Paragraph 1007 provides re-organized and updated information on EIS
format and content to more closely track information in FAA Order
1050.1E. The paragraph also includes information from the FAA Guide to
Best Practices ARP has found important in preparing EISs. Paragraph
1007.b(8) clarifies instructions in the draft Order that discussed the
environmentally preferred alternative. To correctly reflect 40 CFR
1505.2(b), the final Order encourages FAA to identify the
environmentally preferred alternative in the final EIS. ARP makes this
change to more accurately reflect 40 CFR 1505.2(b), which requires
identification of that alternative in the Record of Decision, not the
final EIS.
Paragraph 1007.e(5) in the final Order now states the criteria the
responsible FAA official must consider when determining the
``prudence'' of an alternative per 49 U.S.C. 47106.(c)(1)(B). This
section of 49 U.S.C. requires the Secretary of Transportation to
consider a ``possible and prudent alternative'' when considering a
grant application for a project involving a new airport, a new runway,
or a major runway extension having significant adverse effects.

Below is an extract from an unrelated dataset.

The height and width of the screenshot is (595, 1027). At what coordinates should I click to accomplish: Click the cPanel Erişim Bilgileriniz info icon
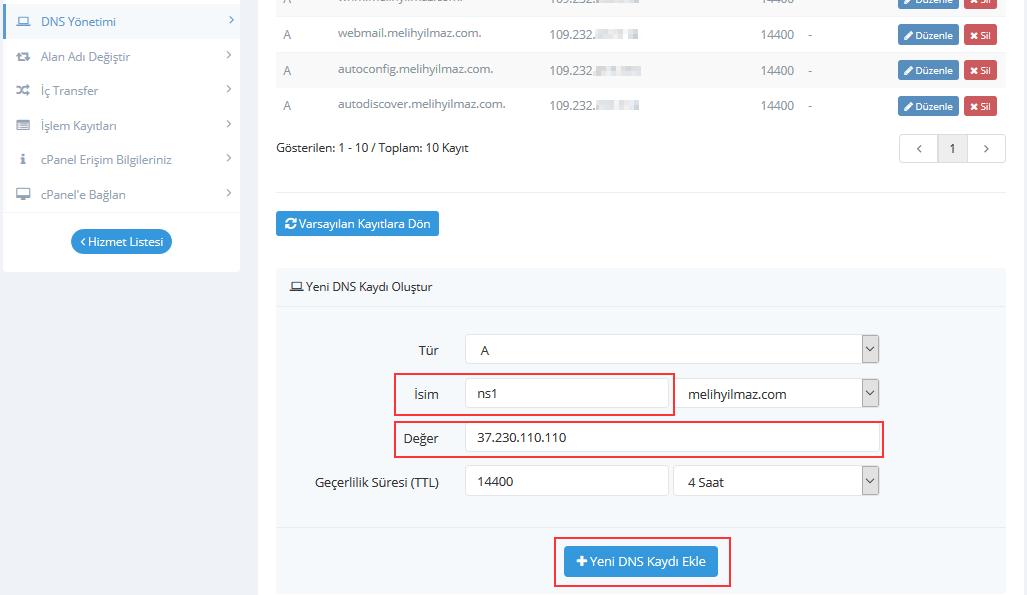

Although criteria in paragraph 1007.e(5) apply to decisions for actions
involving Section 4(f) resources (now, 49 U.S.C. 303), FAA is using
that definition of ``prudent'' for major airport projects to aid its
staff determine when an alternative is ``prudent.'' FAA worked with the
Federal Highway Administration (FHWA) on the definition as presented in
FHWA's March 2005 Section 4(f) guidance \4\ and believes it is appropriate
for FAA actions under 49 U.S.C. 47106.(c)(1)(B) as well as Section 4(f).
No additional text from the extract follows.